Task instructions
Please print every line of the listing, unchanged.

*** Block opens ***

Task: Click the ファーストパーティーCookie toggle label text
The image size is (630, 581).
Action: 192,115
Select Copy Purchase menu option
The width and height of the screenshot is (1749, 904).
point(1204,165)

*** Block closes ***

Your solution
Task: Click the ファーストパーティーCookie toggle label text
The image size is (630, 581).
Action: 192,115
Select Copy Purchase menu option
The width and height of the screenshot is (1749, 904).
point(1204,165)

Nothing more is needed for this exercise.